Continue the passage on Mount Gerizim below, picking up after its final sentence.

- [Extract]
::::::::

Mount Gerizim (881 metres) rises immediately to the south of the ancient city of Shechem (modern Nablus). It is referred to in the Bible at Deut 11:29; 27:12; Josh 8:33; Judg 9:7; and John 4:20-21 (without the name). A variant reading in Deut 27:4 gives Mount Gerizim instead of Mount Ebal, and in the Samaritan Pentateuch a verse is added at the end of the Ten Commandments at Exod 20:17 and Deut 5:21 drawn from Deut 11:29-30 and 27:2-7, prescribing Mount Gerizim as the place for the sacrificial worship of YHWH.
In history
The significance of the mountain in history is that the Samaritans built their temple, a rival to the Jerusalem temple and built to the same design, on its slopes. Excavations have shown that their first temple was built in the mid-5th century BCE, that is roughly contemporarily with the work of Ezra and Nehemiah in Jerusalem. It was replaced by a larger one in the 3rd century, which was destroyed by the Jewish king John Hyrcanus in ca. 112-10 BCE, but though some Samaritans may have decided as a result to attend the Jerusalem temple instead (i.e., to become ‘Jews’), most continued to worship on the mountain (as John 4 testifies), though they were never permitted to rebuild the temple. To this day they celebrate Passover on Mount Gerizim.

::::::::

- [Data provided]
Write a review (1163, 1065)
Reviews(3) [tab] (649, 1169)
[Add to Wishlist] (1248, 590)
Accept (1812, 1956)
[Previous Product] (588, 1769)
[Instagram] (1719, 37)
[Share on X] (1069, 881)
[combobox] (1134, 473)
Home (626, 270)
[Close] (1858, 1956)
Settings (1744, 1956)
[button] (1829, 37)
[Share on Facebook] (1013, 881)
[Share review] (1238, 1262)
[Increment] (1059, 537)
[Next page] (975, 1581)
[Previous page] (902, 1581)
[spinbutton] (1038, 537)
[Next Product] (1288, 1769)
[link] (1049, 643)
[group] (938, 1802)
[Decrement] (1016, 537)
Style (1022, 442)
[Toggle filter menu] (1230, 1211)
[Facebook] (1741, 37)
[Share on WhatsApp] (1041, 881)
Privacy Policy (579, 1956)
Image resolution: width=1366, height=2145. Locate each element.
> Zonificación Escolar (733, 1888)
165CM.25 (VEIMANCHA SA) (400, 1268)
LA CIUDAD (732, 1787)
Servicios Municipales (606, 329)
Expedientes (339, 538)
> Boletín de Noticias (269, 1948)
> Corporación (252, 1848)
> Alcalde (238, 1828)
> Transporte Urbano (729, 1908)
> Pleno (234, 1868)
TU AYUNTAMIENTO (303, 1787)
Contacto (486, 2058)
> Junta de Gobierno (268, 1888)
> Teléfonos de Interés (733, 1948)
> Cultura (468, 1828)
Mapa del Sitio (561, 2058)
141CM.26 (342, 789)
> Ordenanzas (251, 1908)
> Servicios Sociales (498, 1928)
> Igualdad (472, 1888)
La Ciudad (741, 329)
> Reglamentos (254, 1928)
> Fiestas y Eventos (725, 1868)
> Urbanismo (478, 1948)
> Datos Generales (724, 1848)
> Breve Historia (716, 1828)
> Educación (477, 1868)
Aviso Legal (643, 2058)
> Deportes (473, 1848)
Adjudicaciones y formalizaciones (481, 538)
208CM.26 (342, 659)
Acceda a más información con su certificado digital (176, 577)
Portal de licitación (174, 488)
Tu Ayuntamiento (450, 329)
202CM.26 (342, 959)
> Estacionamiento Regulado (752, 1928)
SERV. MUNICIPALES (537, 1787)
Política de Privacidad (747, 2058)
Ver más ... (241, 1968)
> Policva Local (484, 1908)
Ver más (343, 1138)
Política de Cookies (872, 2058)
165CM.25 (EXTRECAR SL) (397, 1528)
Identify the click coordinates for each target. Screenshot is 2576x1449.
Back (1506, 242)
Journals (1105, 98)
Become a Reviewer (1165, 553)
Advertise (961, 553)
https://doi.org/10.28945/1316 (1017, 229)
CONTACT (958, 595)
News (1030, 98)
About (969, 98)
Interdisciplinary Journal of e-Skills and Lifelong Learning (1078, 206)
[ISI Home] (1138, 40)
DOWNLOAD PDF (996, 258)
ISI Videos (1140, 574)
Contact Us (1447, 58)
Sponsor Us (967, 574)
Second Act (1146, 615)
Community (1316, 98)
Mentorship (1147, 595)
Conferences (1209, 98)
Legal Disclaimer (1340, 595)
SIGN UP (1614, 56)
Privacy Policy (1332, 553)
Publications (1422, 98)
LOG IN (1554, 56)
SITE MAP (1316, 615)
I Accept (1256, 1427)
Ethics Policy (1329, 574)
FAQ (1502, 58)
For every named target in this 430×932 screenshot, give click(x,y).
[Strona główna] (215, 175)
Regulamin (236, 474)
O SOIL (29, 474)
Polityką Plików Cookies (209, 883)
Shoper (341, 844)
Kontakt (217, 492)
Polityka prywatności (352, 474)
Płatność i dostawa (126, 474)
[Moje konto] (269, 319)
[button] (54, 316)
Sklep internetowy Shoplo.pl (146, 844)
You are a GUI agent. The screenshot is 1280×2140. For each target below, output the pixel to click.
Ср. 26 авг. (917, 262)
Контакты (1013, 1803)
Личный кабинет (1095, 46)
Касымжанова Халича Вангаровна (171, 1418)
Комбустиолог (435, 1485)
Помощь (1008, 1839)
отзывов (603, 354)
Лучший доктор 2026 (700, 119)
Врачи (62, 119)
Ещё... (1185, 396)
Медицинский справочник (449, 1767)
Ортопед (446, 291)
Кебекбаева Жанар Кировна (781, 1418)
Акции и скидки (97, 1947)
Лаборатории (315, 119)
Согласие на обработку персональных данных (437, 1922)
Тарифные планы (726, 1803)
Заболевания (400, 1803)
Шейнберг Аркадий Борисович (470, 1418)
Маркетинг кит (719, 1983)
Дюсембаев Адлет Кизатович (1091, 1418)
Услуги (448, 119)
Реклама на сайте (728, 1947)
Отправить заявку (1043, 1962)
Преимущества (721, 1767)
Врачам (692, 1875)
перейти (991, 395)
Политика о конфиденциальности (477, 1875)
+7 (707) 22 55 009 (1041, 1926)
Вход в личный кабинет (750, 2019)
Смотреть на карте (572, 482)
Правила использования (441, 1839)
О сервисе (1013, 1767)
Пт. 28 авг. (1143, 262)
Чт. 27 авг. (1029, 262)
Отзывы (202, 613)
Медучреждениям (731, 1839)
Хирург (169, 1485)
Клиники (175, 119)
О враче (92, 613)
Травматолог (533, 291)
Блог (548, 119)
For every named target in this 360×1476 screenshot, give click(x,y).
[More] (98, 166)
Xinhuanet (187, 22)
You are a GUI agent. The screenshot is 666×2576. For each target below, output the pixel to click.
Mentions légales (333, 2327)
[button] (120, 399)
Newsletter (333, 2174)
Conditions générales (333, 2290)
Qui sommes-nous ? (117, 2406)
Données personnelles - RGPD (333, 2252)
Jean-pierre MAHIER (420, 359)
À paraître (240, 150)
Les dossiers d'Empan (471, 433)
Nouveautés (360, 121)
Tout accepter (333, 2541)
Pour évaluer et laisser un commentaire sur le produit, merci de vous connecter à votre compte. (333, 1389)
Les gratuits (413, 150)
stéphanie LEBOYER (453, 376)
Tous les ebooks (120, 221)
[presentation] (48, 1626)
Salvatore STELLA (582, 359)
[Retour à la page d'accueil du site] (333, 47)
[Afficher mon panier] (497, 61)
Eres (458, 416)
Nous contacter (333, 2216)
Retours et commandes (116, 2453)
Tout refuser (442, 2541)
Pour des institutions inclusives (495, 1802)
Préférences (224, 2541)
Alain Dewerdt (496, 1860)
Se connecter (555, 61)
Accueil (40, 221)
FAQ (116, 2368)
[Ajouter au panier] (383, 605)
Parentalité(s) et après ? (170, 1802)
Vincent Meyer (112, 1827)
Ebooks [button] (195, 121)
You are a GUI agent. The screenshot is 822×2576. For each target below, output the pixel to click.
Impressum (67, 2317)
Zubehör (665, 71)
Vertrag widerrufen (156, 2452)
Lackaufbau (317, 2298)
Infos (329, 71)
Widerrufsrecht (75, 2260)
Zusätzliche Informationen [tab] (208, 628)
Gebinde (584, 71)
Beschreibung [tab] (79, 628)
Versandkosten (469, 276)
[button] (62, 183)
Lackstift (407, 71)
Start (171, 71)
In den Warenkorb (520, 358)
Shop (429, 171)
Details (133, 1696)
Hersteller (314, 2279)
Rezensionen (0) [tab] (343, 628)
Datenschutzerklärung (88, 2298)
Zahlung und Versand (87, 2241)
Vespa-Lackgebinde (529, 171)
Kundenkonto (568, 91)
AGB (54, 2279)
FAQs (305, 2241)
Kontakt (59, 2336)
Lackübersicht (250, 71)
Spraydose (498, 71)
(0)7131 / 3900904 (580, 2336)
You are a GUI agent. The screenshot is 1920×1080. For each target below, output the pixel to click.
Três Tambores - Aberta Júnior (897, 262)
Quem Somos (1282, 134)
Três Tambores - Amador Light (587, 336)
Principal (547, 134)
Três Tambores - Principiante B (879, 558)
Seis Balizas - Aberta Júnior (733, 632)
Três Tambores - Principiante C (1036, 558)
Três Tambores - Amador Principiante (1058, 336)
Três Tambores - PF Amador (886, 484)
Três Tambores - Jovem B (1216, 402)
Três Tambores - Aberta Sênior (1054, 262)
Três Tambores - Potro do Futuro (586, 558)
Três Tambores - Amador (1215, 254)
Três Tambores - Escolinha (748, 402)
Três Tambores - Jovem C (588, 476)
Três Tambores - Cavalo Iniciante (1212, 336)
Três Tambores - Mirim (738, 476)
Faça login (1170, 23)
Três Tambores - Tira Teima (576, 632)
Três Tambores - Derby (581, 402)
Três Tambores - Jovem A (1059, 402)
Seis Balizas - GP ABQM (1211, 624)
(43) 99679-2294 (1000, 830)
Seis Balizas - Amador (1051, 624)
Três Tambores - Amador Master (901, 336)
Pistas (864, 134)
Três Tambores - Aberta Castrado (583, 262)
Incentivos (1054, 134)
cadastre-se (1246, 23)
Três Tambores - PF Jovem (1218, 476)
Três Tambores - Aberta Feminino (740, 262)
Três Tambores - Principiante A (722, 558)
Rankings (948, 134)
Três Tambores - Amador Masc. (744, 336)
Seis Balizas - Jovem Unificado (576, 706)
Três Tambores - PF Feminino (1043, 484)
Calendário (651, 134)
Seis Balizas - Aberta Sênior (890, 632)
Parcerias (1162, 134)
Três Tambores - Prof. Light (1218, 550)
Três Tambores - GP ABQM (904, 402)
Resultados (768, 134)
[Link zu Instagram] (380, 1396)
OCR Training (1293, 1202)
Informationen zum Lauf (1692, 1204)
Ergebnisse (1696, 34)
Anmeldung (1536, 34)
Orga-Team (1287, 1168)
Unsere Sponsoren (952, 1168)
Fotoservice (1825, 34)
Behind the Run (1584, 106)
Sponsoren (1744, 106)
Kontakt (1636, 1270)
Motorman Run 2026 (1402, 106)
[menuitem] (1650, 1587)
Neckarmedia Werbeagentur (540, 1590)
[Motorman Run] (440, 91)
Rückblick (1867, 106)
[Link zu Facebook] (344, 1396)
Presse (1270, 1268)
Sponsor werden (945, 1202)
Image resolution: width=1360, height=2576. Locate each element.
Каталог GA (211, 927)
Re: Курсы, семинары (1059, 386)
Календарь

::::::::

- [Response below]
In the text
In Deuteronomy and Joshua it figures in the ceremony of blessing and cursing prescribed in Deut 27, as the site where blessing is pronounced. If the variant reading in Deut 27:4 is correct, it is also the place where the law is inscribed and the first sacrifices in the promised land are carried out. There is clearly a connection between this reading and the siting of the Samaritan temple on Mount Gerizim, but it is disputed whether the text is simply a Samaritan reading favouring the temple, or whether the Samaritans chose Mount Gerizim because of its role in the text (Magnar Kartveit).
Further reading
Kartveit, Magnar. The Origin of the Samaritans. Leiden: Brill, 2009.
Knoppers, Gary N. Jews and Samaritans: the Origins and History of their Early Relations. New York: Oxford University Press, 2013.
Magen, Y. ‘The Dating of the First Phase of the Samaritan Temple on Mount Gerizim in Light of the Archaeological Evidence.’ Pages 157-211 in Judah and the Judeans in the Fourth Century B.C.E. Edited by Oded Lipschits, Gary N. Knoppers, and Rainer Albertz. Winona Lake, IN: Eisenbrauns, 2007.